As the limitations of metrics become more apparent, the rest of the observability stack has evolved. We now have structured events and traces with rich, high-cardinality context. We have columnar databases that can efficiently store this data, with high compression - allowing users to store more data at higher fidelity. Instead of emitting separate logs and metrics, a single event can capture both.
{
"timestamp": "2026-02-10T14:03:27Z",
"service": "checkout",
"pod_id": "checkout-7c9f8d6b4f-k2m9p",
"trace_id": "4f8c2a9e3d",
"request_id": "req-91827",
"latency_ms": 842,
"status_code": 500,
"cpu_ms": 37,
"memory_bytes": 52428800,
"level": "error",
"message": "Checkout request failed due to upstream timeout"
}
Example logline with metrics that includes metrics
This data can be aggregated and rolled up across many dimensions. In systems like ClickHouse, those rollups are automatic, incremental, and cheap enough to use by default, while the raw data remains available for high-fidelity issue resolution.
Raw structured events:
| timestamp | service | pod_id | latency_ms | status_code |
|---|
| 14:03:21 | checkout | checkout-7c9f8d6b4f-a1k9p | 120 | 200 |
| 14:03:22 | checkout | checkout-7c9f8d6b4f-b7x2q | 980 | 500 |
| 14:03:23 | checkout | checkout-7c9f8d6b4f-c9m4r | 110 | 200 |
| 14:03:24 | checkout | checkout-7c9f8d6b4f-a1k9p | 450 | 200 |
| 14:03:25 | checkout | checkout-7c9f8d6b4f-d8z3s | 1300 | 504 |
Natural rollup derived from the same data:
| minute | service | request_count | error_rate | p95_latency_ms |
|---|
| 14:03 | checkout | 5 | 40% | 1300 |
Once you have this capability, it becomes reasonable to ask whether metrics need to be treated as a separate, first-class artifact at all.
If structured events can be rolled up efficiently, a metric is effectively a cached query with a faster response time. You can retain high-cardinality raw data while also maintaining low-cardinality aggregates that behave like traditional metrics. The difference is that the aggregation doesn’t need to be baked into SDKs or emitted explicitly - it becomes simply a technique for accelerating common queries over real data.

• RECORDS SUPPLIED
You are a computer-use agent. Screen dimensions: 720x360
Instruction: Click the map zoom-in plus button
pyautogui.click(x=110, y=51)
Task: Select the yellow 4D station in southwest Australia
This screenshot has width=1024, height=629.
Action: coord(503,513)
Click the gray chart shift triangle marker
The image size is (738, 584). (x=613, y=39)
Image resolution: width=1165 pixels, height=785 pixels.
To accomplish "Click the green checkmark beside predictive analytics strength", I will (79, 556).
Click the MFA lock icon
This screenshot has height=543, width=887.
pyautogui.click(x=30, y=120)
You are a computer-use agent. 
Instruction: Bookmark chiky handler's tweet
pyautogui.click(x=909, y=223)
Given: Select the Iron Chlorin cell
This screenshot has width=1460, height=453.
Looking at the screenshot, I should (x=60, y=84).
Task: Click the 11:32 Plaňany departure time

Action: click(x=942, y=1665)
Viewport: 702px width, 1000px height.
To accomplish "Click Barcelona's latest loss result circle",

• EXPLORE THE MATERIAL
**1.** In the passage on observability and metrics, what is a metric effectively, if structured events can be rolled up efficiently?
**2.** Reproduce the part of the passage on observability and metrics starting with "If structured events" and going on through "over real data.".

• EXPECTED RESULTS
**1.** A metric is effectively a cached query with a faster response time.

**2.**
If structured events can be rolled up efficiently, a metric is effectively a cached query with a faster response time. You can retain high-cardinality raw data while also maintaining low-cardinality aggregates that behave like traditional metrics. The difference is that the aggregation doesn’t need to be baked into SDKs or emitted explicitly - it becomes simply a technique for accelerating common queries over real data.